> [THE EXERCISE]: How many rows below contain the string "Given"? Reply with the number alone.

> [ENTRIES SUPPLIED]:
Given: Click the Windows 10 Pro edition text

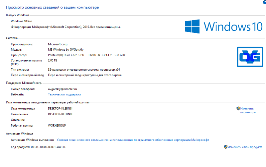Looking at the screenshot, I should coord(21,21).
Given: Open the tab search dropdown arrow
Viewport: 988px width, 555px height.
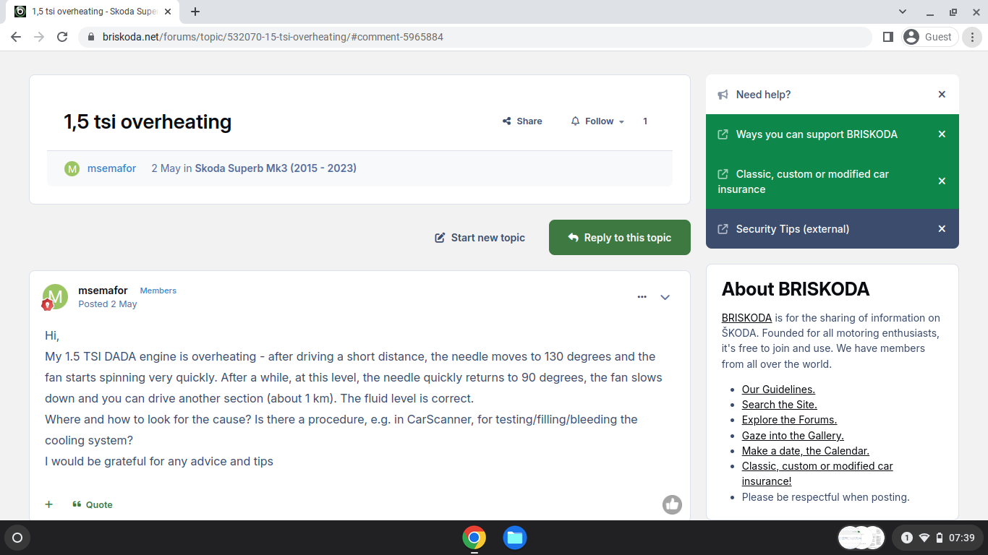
--
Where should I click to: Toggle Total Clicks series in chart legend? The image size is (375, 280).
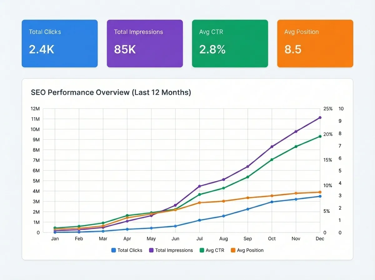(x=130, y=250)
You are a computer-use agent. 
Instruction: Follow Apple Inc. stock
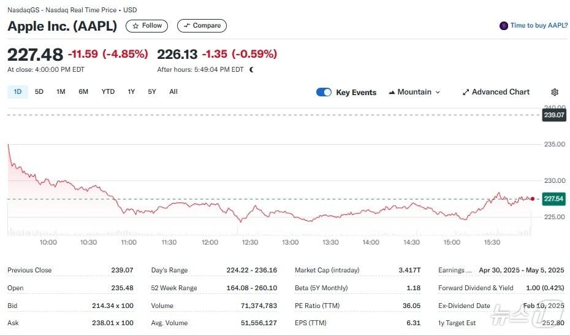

> [EXERCISE OUTPUT]: 2